__閱讀節選__

讀書的回憶

當今社會科技發達,電子書流行,手握書本的機會愈來愈少,反而想起過去閱讀紙本書的樂趣。

當今社會,紙媒介逐漸衰落,網絡媒介日趨普遍,現代年輕人手握書本的機會愈來愈少。很多人認為電子書取代紙質書的大趨勢不可逆轉;不過,紙質書雖然慢慢沒落,但是電子書會否興盛,卻是另一個問題。現在差不多每個人都有一部手機,而每一部手機即是一部電腦。網絡媒體本質上,不利於長篇大論的敍述;加上網絡資訊實在太多,年輕人把弄手機,可能祇會閱讀一兩篇精簡的文章,要完全吸收也不切實際。要他們逐頁逐頁地去「閱讀」一本數以百頁計的電子書,也是難以想像的;因此,我對電子書的發展前景也不樂觀。

__資料__

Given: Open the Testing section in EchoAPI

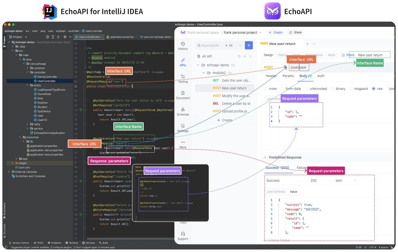Looking at the screenshot, I should coord(183,79).
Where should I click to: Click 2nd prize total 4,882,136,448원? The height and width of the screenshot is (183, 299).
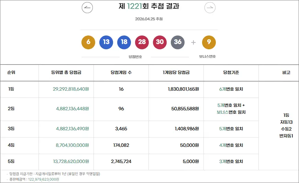73,109
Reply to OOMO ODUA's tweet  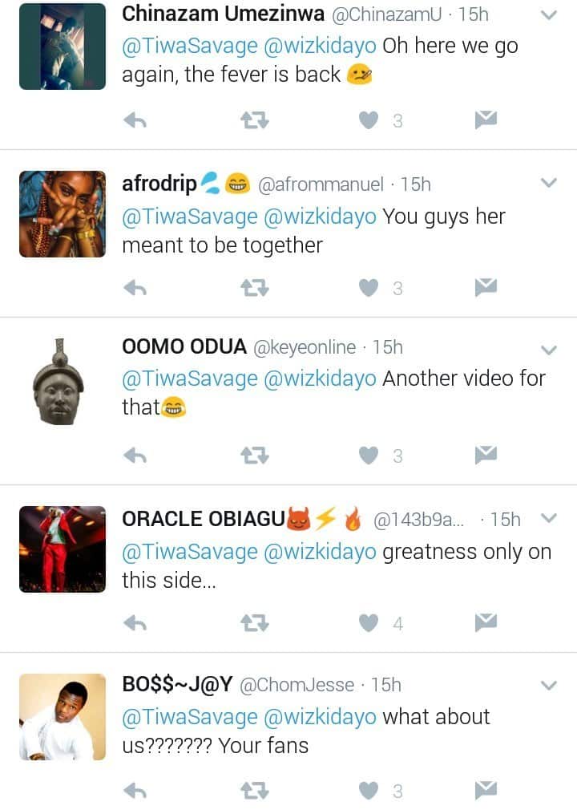[x=135, y=456]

__簡短任務 1__
請逐字抄錄閱讀節選中從「當今社會科技發達,電子書流行」到「對電子書的發展前景也不樂觀。」的那一段。
__簡短任務 2__
在閱讀節選中,作者對電子書的發展前景抱持甚麼看法?
__簡短任務 3__
請接著這篇談讀書回憶的文章的最後一句往下寫。
這裡用不到上面的清單。

__輸出 1__
當今社會科技發達,電子書流行,手握書本的機會愈來愈少,反而想起過去閱讀紙本書的樂趣。

當今社會,紙媒介逐漸衰落,網絡媒介日趨普遍,現代年輕人手握書本的機會愈來愈少。很多人認為電子書取代紙質書的大趨勢不可逆轉;不過,紙質書雖然慢慢沒落,但是電子書會否興盛,卻是另一個問題。現在差不多每個人都有一部手機,而每一部手機即是一部電腦。網絡媒體本質上,不利於長篇大論的敍述;加上網絡資訊實在太多,年輕人把弄手機,可能祇會閱讀一兩篇精簡的文章,要完全吸收也不切實際。要他們逐頁逐頁地去「閱讀」一本數以百頁計的電子書,也是難以想像的;因此,我對電子書的發展前景也不樂觀。

__輸出 2__
作者對電子書的發展前景並不樂觀。

__輸出 3__
在我讀中小學的年代(上世紀六十年代),麗的(後來的亞視)及TVB才開台不久。除了聽電台的足球評述外,讀書幾乎是唯一的樂趣,也是最大的樂趣。記憶中,我在小四及小五已經讀了《西遊記》和《三國演義》;《紅樓夢》是在大學三年級的時候讀的。至於《金瓶梅》,至今未全讀,只在一些雜誌期刊讀了些簡篇零章。進入初中後,接觸到著名學者作者如梁啟超、胡適、魯迅及陳獨秀等人,談他們的讀書心得,哪些是必讀書,以及讀書的方法等等。印象最為深刻的一篇,是魯迅談讀書的文章。大意是說讀書最好少讀中國書,盡量多讀外國書。讀中國書令人頹唐,不思作為;而讀外國書則令人振奮,準備在世間上作一番事業。這是魯迅對中國文化的cynicism(犬儒主義)。後來我雖然不曾受到他的cynicism影響,但是對我後來讀書的方向,卻有重大的影響。總的來說,至今為止,我讀英文書多於中文書。從中四開始,我就開始讀西方的名著,其中一本就是《羅素自傳》(The Autobiography of Bertrand Russell)精裝本共有三冊,在六十年代末期,每冊15元左右,當時我的零用錢不過是每月20元而已。而在中五及中六,受到當時台灣的著名學者殷海光的影響,開始閱讀F.Hayek的中文翻譯論述,以及二十世紀最偉大科學的哲學家之一Karl Popper(波柏爾或波普)的原著《開放社會及其敵人》(Open Societies and Its Enemies)。

讀書要精讀不要略讀

有些學者認為讀書有精讀及略讀之分,我認為現代人時間有限,資訊泛濫、精讀要多讀幾次,實是只是說說而已;大量的書籍,祇是讀一次而已,不過,青少年時期,記憶力強,讀一次已歷久不忘了。以我為例,很多記憶中,胡適及魯迅的論述片片段段,都是在初中閱讀後的痕跡。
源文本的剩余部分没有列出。